Development of methods to analyze the relationship between chromatin and splicing
The search of sequence prerequisites for nucleosome positioning has been a long-standing problem at the intersection of chromatin structure and gene regulation. With the use of structural information directly related to the primary DNA sequence we propose a new property of natural nucleosome forming sequences, which is inherently related to their intrinsic curvature and its symmetry. A measure of this property has been introduced and a corresponding method validated against novel high quality datasets of human nucleosomes, obtained through close collaboration with CRG's Chromatin and Gene Expression Group (Miguel Beato). Based on this symmetrical curvature property, we have implemented a computational ab initio method for nucleosome positioning prediction and have shown this method to be more efficient than previously published ab initio methods aiming at the same goal. The aforementioned method is already being applied in a number of analyses related to nucleosomal patterns of regions of interest in various organisms. The results have contributed to the formulation of the “key nucleosome” concept. In a study carried out by our group on nucleosome positioning (Tilgner et al., 2009) we employed a computational tool developed in-house (SymCurv) which consists of a computational ab initio method for nucleosome positioning prediction based on the structural property of natural nucleosome-forming sequences to be symmetrically curved around a local minimum of curvature. This tool was first used to help uncover structural constraints in consistent nucleosome positions in the genome of S. cerevisiae (Nikolau et al., 2010)

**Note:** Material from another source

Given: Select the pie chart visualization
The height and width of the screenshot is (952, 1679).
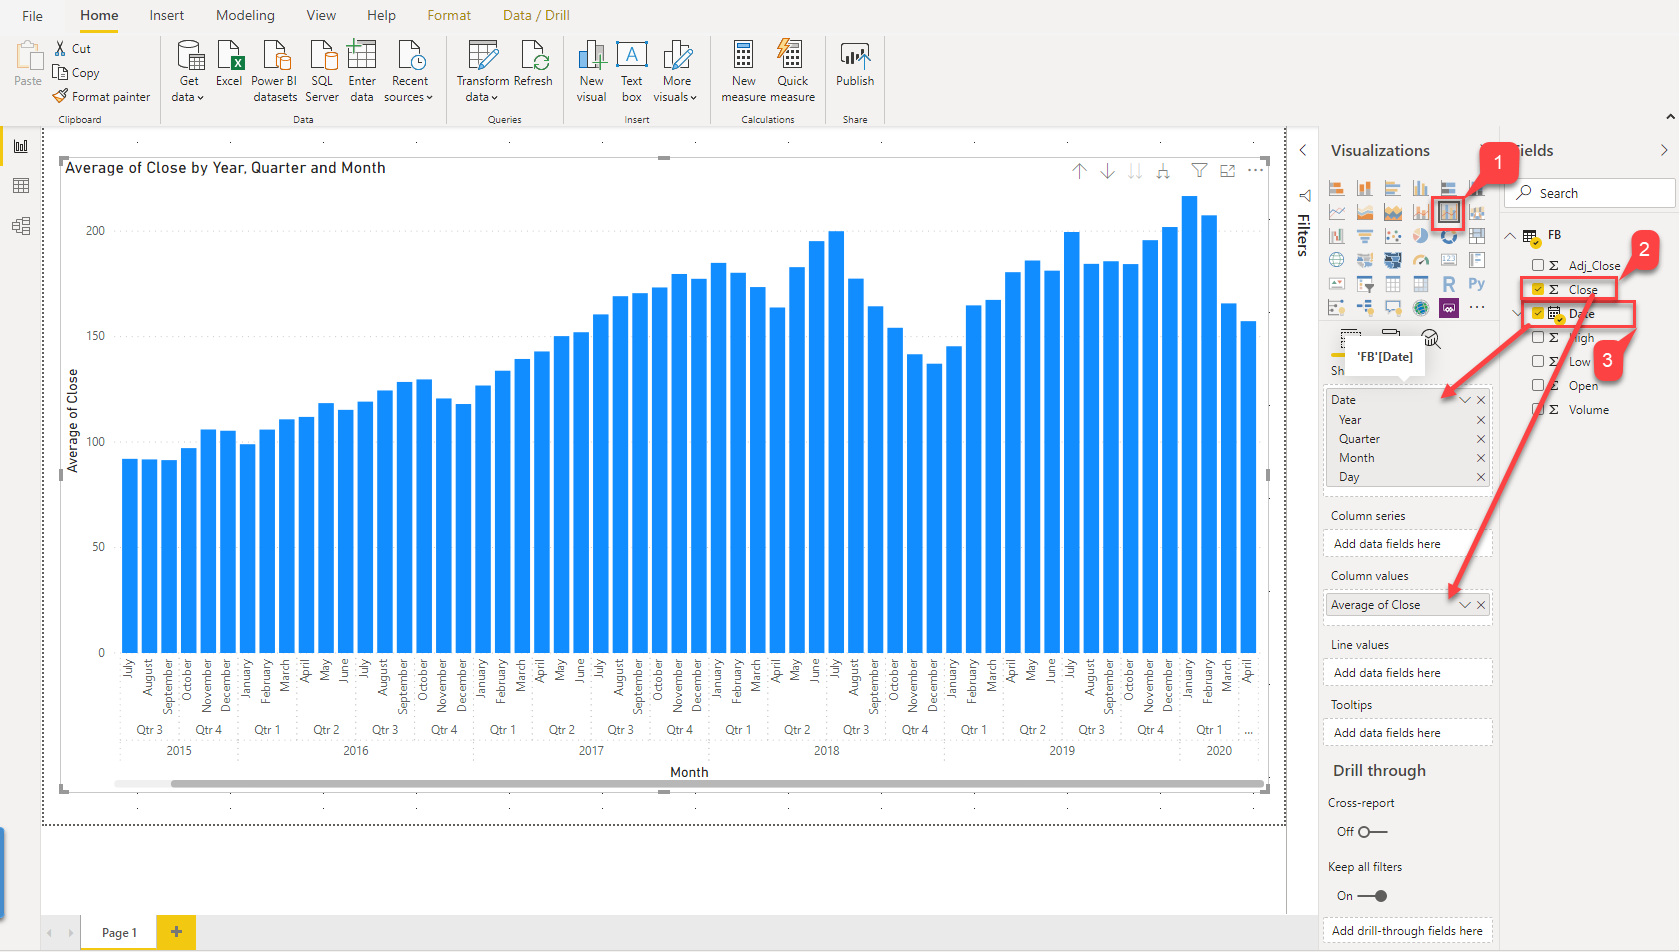Looking at the screenshot, I should tap(1420, 236).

Furthermore, during 2011 we have used a statistical framework similar to that used to model transcription activity to help us develop predictive models to explore the relationship between levels of histone modifications in the vicinity of exons and the corresponding exon inclusion levels. The contribution of chromatin modifications to splicing is not expected to be dominant, and as a consequence, the predictive power of the exon inclusion models is smaller than that of the models of transcriptional activity. Nevertheless, a number of chromatin marks are identified consistently across cell lines as having a significant association with exon inclusion levels. Some with a strong positive association with exon inclusion, others with a clear negative one. Importantly, the models inferred in a particular cell type are, in general, quite accurate in the other cell lines, suggesting that the relationships between histone modifications and alternative splicing uncovered here appear to be general. Results derived from this work are being compiled to be submitted as companion articles to the main ENCODE paper to the journal Genome Research (“Deep sequencing of RNA from distinct subcellular fractions shows that splicing in the human genome occurs predominantly during transcription” and “Deep sequencing of RNA from distinct subcellular fractions shows that splicing in the human genome occurs predominantly during transcription”) in early 2012.